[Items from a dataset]

__________

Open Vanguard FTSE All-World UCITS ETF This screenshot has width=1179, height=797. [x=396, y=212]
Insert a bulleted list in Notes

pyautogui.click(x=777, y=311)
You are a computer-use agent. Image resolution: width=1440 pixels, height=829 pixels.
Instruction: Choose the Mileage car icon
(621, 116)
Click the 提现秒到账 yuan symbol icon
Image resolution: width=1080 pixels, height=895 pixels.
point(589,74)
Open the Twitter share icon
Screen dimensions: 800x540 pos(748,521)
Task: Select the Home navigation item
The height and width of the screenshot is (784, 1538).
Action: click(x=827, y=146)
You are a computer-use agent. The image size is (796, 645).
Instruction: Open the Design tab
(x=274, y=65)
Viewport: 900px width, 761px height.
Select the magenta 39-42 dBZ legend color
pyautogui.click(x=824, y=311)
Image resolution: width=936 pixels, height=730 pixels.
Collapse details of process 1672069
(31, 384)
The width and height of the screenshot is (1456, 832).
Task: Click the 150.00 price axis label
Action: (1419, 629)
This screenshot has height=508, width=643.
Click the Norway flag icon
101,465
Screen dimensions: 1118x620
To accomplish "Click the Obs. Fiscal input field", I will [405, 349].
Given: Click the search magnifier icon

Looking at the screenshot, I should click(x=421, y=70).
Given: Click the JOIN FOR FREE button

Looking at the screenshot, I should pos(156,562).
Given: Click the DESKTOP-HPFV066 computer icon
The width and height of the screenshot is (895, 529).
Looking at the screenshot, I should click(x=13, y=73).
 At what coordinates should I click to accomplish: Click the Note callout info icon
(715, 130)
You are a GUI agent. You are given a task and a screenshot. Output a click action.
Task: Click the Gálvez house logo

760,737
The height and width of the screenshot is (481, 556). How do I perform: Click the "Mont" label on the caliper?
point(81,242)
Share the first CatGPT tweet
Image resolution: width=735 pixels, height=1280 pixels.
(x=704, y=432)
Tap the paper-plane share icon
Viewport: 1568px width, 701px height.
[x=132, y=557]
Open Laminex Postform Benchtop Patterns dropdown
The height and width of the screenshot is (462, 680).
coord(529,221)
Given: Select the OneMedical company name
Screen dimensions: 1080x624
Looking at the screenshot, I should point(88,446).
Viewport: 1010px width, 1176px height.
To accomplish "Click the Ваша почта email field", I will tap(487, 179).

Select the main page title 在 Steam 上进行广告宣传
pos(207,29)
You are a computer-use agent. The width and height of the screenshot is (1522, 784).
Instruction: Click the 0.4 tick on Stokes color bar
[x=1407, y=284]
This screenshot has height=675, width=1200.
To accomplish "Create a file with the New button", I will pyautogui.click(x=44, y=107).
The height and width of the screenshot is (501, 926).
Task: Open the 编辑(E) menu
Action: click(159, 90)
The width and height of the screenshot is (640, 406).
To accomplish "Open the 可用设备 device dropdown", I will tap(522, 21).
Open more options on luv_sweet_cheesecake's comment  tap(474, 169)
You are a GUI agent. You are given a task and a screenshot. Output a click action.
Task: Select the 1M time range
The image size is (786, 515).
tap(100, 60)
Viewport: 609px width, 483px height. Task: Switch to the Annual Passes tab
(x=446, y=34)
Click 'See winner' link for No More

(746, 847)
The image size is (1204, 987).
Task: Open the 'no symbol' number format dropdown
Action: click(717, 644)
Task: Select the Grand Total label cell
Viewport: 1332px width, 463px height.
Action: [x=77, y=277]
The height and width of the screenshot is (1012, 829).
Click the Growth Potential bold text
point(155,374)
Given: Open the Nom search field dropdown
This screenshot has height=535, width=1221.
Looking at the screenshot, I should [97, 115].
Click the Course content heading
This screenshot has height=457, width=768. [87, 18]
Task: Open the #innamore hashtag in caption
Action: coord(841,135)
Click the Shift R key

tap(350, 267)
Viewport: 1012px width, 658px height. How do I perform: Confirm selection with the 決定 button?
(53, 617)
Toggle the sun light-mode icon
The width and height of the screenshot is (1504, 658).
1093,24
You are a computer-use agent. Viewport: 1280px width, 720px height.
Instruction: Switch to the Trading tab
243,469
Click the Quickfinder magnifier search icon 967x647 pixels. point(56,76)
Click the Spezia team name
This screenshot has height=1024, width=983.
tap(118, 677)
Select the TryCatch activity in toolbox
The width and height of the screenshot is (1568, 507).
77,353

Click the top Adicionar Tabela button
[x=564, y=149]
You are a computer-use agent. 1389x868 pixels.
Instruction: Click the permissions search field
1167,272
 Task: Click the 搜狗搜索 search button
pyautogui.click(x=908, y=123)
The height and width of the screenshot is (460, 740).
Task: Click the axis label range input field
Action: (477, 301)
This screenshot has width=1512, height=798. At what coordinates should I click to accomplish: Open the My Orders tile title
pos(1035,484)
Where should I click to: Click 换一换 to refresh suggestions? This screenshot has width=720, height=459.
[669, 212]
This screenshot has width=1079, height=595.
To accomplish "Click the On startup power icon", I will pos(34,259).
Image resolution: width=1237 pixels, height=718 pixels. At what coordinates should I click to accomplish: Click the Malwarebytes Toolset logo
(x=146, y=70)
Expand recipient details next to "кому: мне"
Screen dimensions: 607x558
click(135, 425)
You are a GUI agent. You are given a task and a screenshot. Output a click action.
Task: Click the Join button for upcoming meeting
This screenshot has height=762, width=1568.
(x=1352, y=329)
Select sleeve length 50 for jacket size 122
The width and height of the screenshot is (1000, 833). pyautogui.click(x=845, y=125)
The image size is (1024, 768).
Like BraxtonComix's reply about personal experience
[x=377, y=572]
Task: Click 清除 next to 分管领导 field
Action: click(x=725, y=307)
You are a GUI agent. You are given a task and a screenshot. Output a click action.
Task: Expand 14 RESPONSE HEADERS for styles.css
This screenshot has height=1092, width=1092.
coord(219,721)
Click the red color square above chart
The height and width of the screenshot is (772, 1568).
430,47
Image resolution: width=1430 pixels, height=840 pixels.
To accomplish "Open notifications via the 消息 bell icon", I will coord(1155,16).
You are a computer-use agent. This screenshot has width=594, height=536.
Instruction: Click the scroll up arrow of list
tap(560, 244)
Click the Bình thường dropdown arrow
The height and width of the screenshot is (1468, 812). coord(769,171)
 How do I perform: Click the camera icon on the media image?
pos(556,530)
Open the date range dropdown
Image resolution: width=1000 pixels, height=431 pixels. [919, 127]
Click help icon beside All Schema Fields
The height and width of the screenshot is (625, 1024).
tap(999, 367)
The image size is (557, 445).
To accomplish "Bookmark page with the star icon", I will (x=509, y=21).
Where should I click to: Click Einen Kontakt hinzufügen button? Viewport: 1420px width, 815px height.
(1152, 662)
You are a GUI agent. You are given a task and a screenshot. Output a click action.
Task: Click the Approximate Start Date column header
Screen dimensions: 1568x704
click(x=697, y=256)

__________

Copy every line of the listing above word for word, without changing anything.

» Expected answer:
Open Vanguard FTSE All-World UCITS ETF This screenshot has width=1179, height=797. [x=396, y=212]
Insert a bulleted list in Notes

pyautogui.click(x=777, y=311)
You are a computer-use agent. Image resolution: width=1440 pixels, height=829 pixels.
Instruction: Choose the Mileage car icon
(621, 116)
Click the 提现秒到账 yuan symbol icon
Image resolution: width=1080 pixels, height=895 pixels.
point(589,74)
Open the Twitter share icon
Screen dimensions: 800x540 pos(748,521)
Task: Select the Home navigation item
The height and width of the screenshot is (784, 1538).
Action: click(x=827, y=146)
You are a computer-use agent. The image size is (796, 645).
Instruction: Open the Design tab
(x=274, y=65)
Viewport: 900px width, 761px height.
Select the magenta 39-42 dBZ legend color
pyautogui.click(x=824, y=311)
Image resolution: width=936 pixels, height=730 pixels.
Collapse details of process 1672069
(31, 384)
The width and height of the screenshot is (1456, 832).
Task: Click the 150.00 price axis label
Action: (1419, 629)
This screenshot has height=508, width=643.
Click the Norway flag icon
101,465
Screen dimensions: 1118x620
To accomplish "Click the Obs. Fiscal input field", I will [405, 349].
Given: Click the search magnifier icon

Looking at the screenshot, I should click(x=421, y=70).
Given: Click the JOIN FOR FREE button

Looking at the screenshot, I should pos(156,562).
Given: Click the DESKTOP-HPFV066 computer icon
The width and height of the screenshot is (895, 529).
Looking at the screenshot, I should click(x=13, y=73).
 At what coordinates should I click to accomplish: Click the Note callout info icon
(715, 130)
You are a GUI agent. You are given a task and a screenshot. Output a click action.
Task: Click the Gálvez house logo

760,737
The height and width of the screenshot is (481, 556). How do I perform: Click the "Mont" label on the caliper?
point(81,242)
Share the first CatGPT tweet
Image resolution: width=735 pixels, height=1280 pixels.
(x=704, y=432)
Tap the paper-plane share icon
Viewport: 1568px width, 701px height.
[x=132, y=557]
Open Laminex Postform Benchtop Patterns dropdown
The height and width of the screenshot is (462, 680).
coord(529,221)
Given: Select the OneMedical company name
Screen dimensions: 1080x624
Looking at the screenshot, I should point(88,446).
Viewport: 1010px width, 1176px height.
To accomplish "Click the Ваша почта email field", I will tap(487, 179).

Select the main page title 在 Steam 上进行广告宣传
pos(207,29)
You are a computer-use agent. The width and height of the screenshot is (1522, 784).
Instruction: Click the 0.4 tick on Stokes color bar
[x=1407, y=284]
This screenshot has height=675, width=1200.
To accomplish "Create a file with the New button", I will pyautogui.click(x=44, y=107).
The height and width of the screenshot is (501, 926).
Task: Open the 编辑(E) menu
Action: click(159, 90)
The width and height of the screenshot is (640, 406).
To accomplish "Open the 可用设备 device dropdown", I will tap(522, 21).
Open more options on luv_sweet_cheesecake's comment  tap(474, 169)
You are a GUI agent. You are given a task and a screenshot. Output a click action.
Task: Select the 1M time range
The image size is (786, 515).
tap(100, 60)
Viewport: 609px width, 483px height. Task: Switch to the Annual Passes tab
(x=446, y=34)
Click 'See winner' link for No More

(746, 847)
The image size is (1204, 987).
Task: Open the 'no symbol' number format dropdown
Action: click(717, 644)
Task: Select the Grand Total label cell
Viewport: 1332px width, 463px height.
Action: [x=77, y=277]
The height and width of the screenshot is (1012, 829).
Click the Growth Potential bold text
point(155,374)
Given: Open the Nom search field dropdown
This screenshot has height=535, width=1221.
Looking at the screenshot, I should [97, 115].
Click the Course content heading
This screenshot has height=457, width=768. [87, 18]
Task: Open the #innamore hashtag in caption
Action: coord(841,135)
Click the Shift R key

tap(350, 267)
Viewport: 1012px width, 658px height. How do I perform: Confirm selection with the 決定 button?
(53, 617)
Toggle the sun light-mode icon
The width and height of the screenshot is (1504, 658).
1093,24
You are a computer-use agent. Viewport: 1280px width, 720px height.
Instruction: Switch to the Trading tab
243,469
Click the Quickfinder magnifier search icon 967x647 pixels. point(56,76)
Click the Spezia team name
This screenshot has height=1024, width=983.
tap(118, 677)
Select the TryCatch activity in toolbox
The width and height of the screenshot is (1568, 507).
77,353

Click the top Adicionar Tabela button
[x=564, y=149]
You are a computer-use agent. 1389x868 pixels.
Instruction: Click the permissions search field
1167,272
 Task: Click the 搜狗搜索 search button
pyautogui.click(x=908, y=123)
The height and width of the screenshot is (460, 740).
Task: Click the axis label range input field
Action: (477, 301)
This screenshot has width=1512, height=798. At what coordinates should I click to accomplish: Open the My Orders tile title
pos(1035,484)
Where should I click to: Click 换一换 to refresh suggestions? This screenshot has width=720, height=459.
[669, 212]
This screenshot has width=1079, height=595.
To accomplish "Click the On startup power icon", I will pos(34,259).
Image resolution: width=1237 pixels, height=718 pixels. At what coordinates should I click to accomplish: Click the Malwarebytes Toolset logo
(x=146, y=70)
Expand recipient details next to "кому: мне"
Screen dimensions: 607x558
click(135, 425)
You are a GUI agent. You are given a task and a screenshot. Output a click action.
Task: Click the Join button for upcoming meeting
This screenshot has height=762, width=1568.
(x=1352, y=329)
Select sleeve length 50 for jacket size 122
The width and height of the screenshot is (1000, 833). pyautogui.click(x=845, y=125)
The image size is (1024, 768).
Like BraxtonComix's reply about personal experience
[x=377, y=572]
Task: Click 清除 next to 分管领导 field
Action: click(x=725, y=307)
You are a GUI agent. You are given a task and a screenshot. Output a click action.
Task: Expand 14 RESPONSE HEADERS for styles.css
This screenshot has height=1092, width=1092.
coord(219,721)
Click the red color square above chart
The height and width of the screenshot is (772, 1568).
430,47
Image resolution: width=1430 pixels, height=840 pixels.
To accomplish "Open notifications via the 消息 bell icon", I will coord(1155,16).
You are a computer-use agent. This screenshot has width=594, height=536.
Instruction: Click the scroll up arrow of list
tap(560, 244)
Click the Bình thường dropdown arrow
The height and width of the screenshot is (1468, 812). coord(769,171)
 How do I perform: Click the camera icon on the media image?
pos(556,530)
Open the date range dropdown
Image resolution: width=1000 pixels, height=431 pixels. [919, 127]
Click help icon beside All Schema Fields
The height and width of the screenshot is (625, 1024).
tap(999, 367)
The image size is (557, 445).
To accomplish "Bookmark page with the star icon", I will (x=509, y=21).
Where should I click to: Click Einen Kontakt hinzufügen button? Viewport: 1420px width, 815px height.
(1152, 662)
You are a GUI agent. You are given a task and a screenshot. Output a click action.
Task: Click the Approximate Start Date column header
Screen dimensions: 1568x704
click(x=697, y=256)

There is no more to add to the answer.